3  There are four identical bulbs wired as shown below.  Suppose bulb A in the circuit shown is unscrewed from its socket. (a) How do the brightnesses of the three remaining bulbs change? (b) How do these brightnesses compare with each other?

4  A charged particle having a certain kinetic energy enters a static magnetic field. If no other forces act on the particle while it is within the field, it has the same kinetic energy on leaving the field. Why?

 

Problems

 

1.      For the system of capacitors shown below, find (a) the equivalent capacitance of the system, (b) the potential across each capacitor, (c) the charge on each capacitor and (d) the total energy stored by the group.  The battery has an emf of 90 V, the top two capacitors have capacitance of 3 and 6 mF, and the bottom two capacitors have capacitance of 2 and 4 mF.

 

 

 

 

 

 

 

 

 

 

2.     
In the circuit shown below, use Kirchoffs’ laws to find three unknowns: the current in the resistor R, the value of the unknown emf, e, and the resistance R.

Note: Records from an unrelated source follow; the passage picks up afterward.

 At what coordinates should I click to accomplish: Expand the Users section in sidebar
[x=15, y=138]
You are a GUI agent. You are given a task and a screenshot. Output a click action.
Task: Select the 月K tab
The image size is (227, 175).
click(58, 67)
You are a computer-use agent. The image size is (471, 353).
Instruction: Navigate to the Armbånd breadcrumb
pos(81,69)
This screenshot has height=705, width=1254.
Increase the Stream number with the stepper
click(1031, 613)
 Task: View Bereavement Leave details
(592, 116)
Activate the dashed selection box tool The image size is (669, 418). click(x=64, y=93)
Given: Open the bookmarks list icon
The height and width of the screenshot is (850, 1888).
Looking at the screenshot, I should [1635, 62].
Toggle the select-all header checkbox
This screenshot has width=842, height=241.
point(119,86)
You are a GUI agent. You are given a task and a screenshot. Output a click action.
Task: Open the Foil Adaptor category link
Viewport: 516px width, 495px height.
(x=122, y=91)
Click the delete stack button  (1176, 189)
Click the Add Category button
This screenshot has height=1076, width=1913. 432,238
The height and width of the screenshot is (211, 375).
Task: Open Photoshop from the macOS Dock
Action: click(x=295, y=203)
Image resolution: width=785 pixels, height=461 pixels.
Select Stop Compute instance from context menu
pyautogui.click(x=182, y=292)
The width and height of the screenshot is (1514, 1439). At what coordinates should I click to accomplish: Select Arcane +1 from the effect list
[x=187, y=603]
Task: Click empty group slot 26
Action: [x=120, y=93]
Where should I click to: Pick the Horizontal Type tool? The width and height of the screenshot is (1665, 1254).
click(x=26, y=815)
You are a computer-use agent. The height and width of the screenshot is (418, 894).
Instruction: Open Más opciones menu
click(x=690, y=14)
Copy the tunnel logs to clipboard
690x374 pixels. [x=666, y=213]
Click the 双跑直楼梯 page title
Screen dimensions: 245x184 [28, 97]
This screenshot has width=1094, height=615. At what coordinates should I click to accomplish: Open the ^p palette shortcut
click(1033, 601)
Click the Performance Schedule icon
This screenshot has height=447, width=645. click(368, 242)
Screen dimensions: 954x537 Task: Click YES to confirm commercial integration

3.      A circular loop of N = 100 turns has a radius of 0.1 m and carries a current of 1.5 A.  The loop is placed in a vertical magnetic field (pointing upward), B = 1 T so that its normal makes an angle of 45^o with the horizontal.  (a) What is the magnetic moment of the loop?  (b) What is the initial magnitude of the torque on the loop? (c) What is the maximum torque that this field can exert on the loop?

4.      A cylindrical conductor of radius R = 2.50 cm carries a current of I = 2.50 A along its length; this current is uniformly distributed throughout the cross section of the conductor.  (a) Use ampere's law (clearly showing each step) to calculate the magnetic field midway along the radius of the wire (that is at r = R/2).  (b) Use ampere's law (clearly show your work) to calculate the magnetic field at some distance r, where r >R.  (c)  Find the distance beyond the surface of the conductor at which the magnitude of the magnetic field has he same value as the magnitude of the field at r = R/2.